[Opening Supplied entries section]
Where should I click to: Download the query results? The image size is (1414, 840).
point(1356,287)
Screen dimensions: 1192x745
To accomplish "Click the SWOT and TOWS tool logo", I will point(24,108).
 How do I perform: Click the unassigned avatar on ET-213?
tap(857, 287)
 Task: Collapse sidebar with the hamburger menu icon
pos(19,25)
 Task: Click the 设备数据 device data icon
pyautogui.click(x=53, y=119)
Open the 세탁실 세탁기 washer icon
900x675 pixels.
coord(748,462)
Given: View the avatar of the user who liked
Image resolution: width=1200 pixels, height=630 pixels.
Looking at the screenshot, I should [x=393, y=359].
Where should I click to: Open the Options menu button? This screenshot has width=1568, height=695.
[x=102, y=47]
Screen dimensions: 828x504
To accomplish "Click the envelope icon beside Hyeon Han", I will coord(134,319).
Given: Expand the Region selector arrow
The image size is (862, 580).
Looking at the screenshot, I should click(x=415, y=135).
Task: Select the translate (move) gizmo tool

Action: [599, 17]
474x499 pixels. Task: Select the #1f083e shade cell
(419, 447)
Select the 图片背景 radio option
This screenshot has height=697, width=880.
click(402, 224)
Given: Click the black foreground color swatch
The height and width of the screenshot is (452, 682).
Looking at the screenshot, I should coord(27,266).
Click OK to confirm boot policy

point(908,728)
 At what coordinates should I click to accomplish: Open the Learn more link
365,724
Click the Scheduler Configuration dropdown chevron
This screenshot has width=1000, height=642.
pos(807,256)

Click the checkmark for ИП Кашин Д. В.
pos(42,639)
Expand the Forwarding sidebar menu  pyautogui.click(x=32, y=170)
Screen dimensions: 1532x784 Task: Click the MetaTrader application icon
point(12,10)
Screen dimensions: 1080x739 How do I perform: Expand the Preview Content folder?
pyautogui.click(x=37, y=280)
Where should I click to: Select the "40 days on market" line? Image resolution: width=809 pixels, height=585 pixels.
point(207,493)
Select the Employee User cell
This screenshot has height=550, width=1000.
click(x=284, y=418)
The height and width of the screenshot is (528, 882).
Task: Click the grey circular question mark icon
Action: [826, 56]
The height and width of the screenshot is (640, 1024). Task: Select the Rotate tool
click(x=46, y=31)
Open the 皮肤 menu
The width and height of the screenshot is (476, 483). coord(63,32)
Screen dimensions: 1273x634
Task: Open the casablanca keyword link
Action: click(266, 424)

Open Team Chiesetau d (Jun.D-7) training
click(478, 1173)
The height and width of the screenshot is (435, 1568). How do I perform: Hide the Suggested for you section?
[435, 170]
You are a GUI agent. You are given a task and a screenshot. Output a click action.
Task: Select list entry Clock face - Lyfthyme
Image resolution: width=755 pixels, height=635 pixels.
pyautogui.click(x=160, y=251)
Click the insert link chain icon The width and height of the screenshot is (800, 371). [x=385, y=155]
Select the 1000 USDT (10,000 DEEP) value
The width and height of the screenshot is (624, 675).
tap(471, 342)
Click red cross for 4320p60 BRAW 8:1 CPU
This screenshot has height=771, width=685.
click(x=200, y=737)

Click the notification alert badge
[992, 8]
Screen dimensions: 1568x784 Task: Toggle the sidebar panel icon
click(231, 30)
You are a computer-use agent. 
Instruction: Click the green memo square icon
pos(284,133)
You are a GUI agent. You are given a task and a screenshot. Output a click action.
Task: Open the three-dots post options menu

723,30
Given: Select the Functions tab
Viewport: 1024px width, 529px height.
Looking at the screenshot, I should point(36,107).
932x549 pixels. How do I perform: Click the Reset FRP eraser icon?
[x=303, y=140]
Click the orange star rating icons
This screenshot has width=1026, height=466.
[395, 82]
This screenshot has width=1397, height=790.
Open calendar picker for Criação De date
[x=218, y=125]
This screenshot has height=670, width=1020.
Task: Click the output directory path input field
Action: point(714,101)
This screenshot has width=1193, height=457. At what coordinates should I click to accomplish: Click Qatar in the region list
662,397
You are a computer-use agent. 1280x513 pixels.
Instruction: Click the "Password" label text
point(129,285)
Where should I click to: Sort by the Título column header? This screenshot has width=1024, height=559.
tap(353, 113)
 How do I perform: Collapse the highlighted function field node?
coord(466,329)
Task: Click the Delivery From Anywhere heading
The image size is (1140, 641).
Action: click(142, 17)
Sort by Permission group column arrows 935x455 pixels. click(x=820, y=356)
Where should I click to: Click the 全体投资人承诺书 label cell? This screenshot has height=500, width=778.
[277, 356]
[Closing Supplied entries section]
- **Work to complete**
Type out all of the records again, exactly.

- **Task response**
Where should I click to: Download the query results? The image size is (1414, 840).
point(1356,287)
Screen dimensions: 1192x745
To accomplish "Click the SWOT and TOWS tool logo", I will point(24,108).
 How do I perform: Click the unassigned avatar on ET-213?
tap(857, 287)
 Task: Collapse sidebar with the hamburger menu icon
pos(19,25)
 Task: Click the 设备数据 device data icon
pyautogui.click(x=53, y=119)
Open the 세탁실 세탁기 washer icon
900x675 pixels.
coord(748,462)
Given: View the avatar of the user who liked
Image resolution: width=1200 pixels, height=630 pixels.
Looking at the screenshot, I should [x=393, y=359].
Where should I click to: Open the Options menu button? This screenshot has width=1568, height=695.
[x=102, y=47]
Screen dimensions: 828x504
To accomplish "Click the envelope icon beside Hyeon Han", I will coord(134,319).
Given: Expand the Region selector arrow
The image size is (862, 580).
Looking at the screenshot, I should click(x=415, y=135).
Task: Select the translate (move) gizmo tool

Action: [599, 17]
474x499 pixels. Task: Select the #1f083e shade cell
(419, 447)
Select the 图片背景 radio option
This screenshot has height=697, width=880.
click(402, 224)
Given: Click the black foreground color swatch
The height and width of the screenshot is (452, 682).
Looking at the screenshot, I should coord(27,266).
Click OK to confirm boot policy

point(908,728)
 At what coordinates should I click to accomplish: Open the Learn more link
365,724
Click the Scheduler Configuration dropdown chevron
This screenshot has width=1000, height=642.
pos(807,256)

Click the checkmark for ИП Кашин Д. В.
pos(42,639)
Expand the Forwarding sidebar menu  pyautogui.click(x=32, y=170)
Screen dimensions: 1532x784 Task: Click the MetaTrader application icon
point(12,10)
Screen dimensions: 1080x739 How do I perform: Expand the Preview Content folder?
pyautogui.click(x=37, y=280)
Where should I click to: Select the "40 days on market" line? Image resolution: width=809 pixels, height=585 pixels.
point(207,493)
Select the Employee User cell
This screenshot has height=550, width=1000.
click(x=284, y=418)
The height and width of the screenshot is (528, 882).
Task: Click the grey circular question mark icon
Action: [826, 56]
The height and width of the screenshot is (640, 1024). Task: Select the Rotate tool
click(x=46, y=31)
Open the 皮肤 menu
The width and height of the screenshot is (476, 483). coord(63,32)
Screen dimensions: 1273x634
Task: Open the casablanca keyword link
Action: click(266, 424)

Open Team Chiesetau d (Jun.D-7) training
click(478, 1173)
The height and width of the screenshot is (435, 1568). How do I perform: Hide the Suggested for you section?
[435, 170]
You are a GUI agent. You are given a task and a screenshot. Output a click action.
Task: Select list entry Clock face - Lyfthyme
Image resolution: width=755 pixels, height=635 pixels.
pyautogui.click(x=160, y=251)
Click the insert link chain icon The width and height of the screenshot is (800, 371). [x=385, y=155]
Select the 1000 USDT (10,000 DEEP) value
The width and height of the screenshot is (624, 675).
tap(471, 342)
Click red cross for 4320p60 BRAW 8:1 CPU
This screenshot has height=771, width=685.
click(x=200, y=737)

Click the notification alert badge
[992, 8]
Screen dimensions: 1568x784 Task: Toggle the sidebar panel icon
click(231, 30)
You are a computer-use agent. 
Instruction: Click the green memo square icon
pos(284,133)
You are a GUI agent. You are given a task and a screenshot. Output a click action.
Task: Open the three-dots post options menu

723,30
Given: Select the Functions tab
Viewport: 1024px width, 529px height.
Looking at the screenshot, I should point(36,107).
932x549 pixels. How do I perform: Click the Reset FRP eraser icon?
[x=303, y=140]
Click the orange star rating icons
This screenshot has width=1026, height=466.
[395, 82]
This screenshot has width=1397, height=790.
Open calendar picker for Criação De date
[x=218, y=125]
This screenshot has height=670, width=1020.
Task: Click the output directory path input field
Action: point(714,101)
This screenshot has width=1193, height=457. At what coordinates should I click to accomplish: Click Qatar in the region list
662,397
You are a computer-use agent. 1280x513 pixels.
Instruction: Click the "Password" label text
point(129,285)
Where should I click to: Sort by the Título column header? This screenshot has width=1024, height=559.
tap(353, 113)
 How do I perform: Collapse the highlighted function field node?
coord(466,329)
Task: Click the Delivery From Anywhere heading
The image size is (1140, 641).
Action: click(142, 17)
Sort by Permission group column arrows 935x455 pixels. click(x=820, y=356)
Where should I click to: Click the 全体投资人承诺书 label cell? This screenshot has height=500, width=778.
[277, 356]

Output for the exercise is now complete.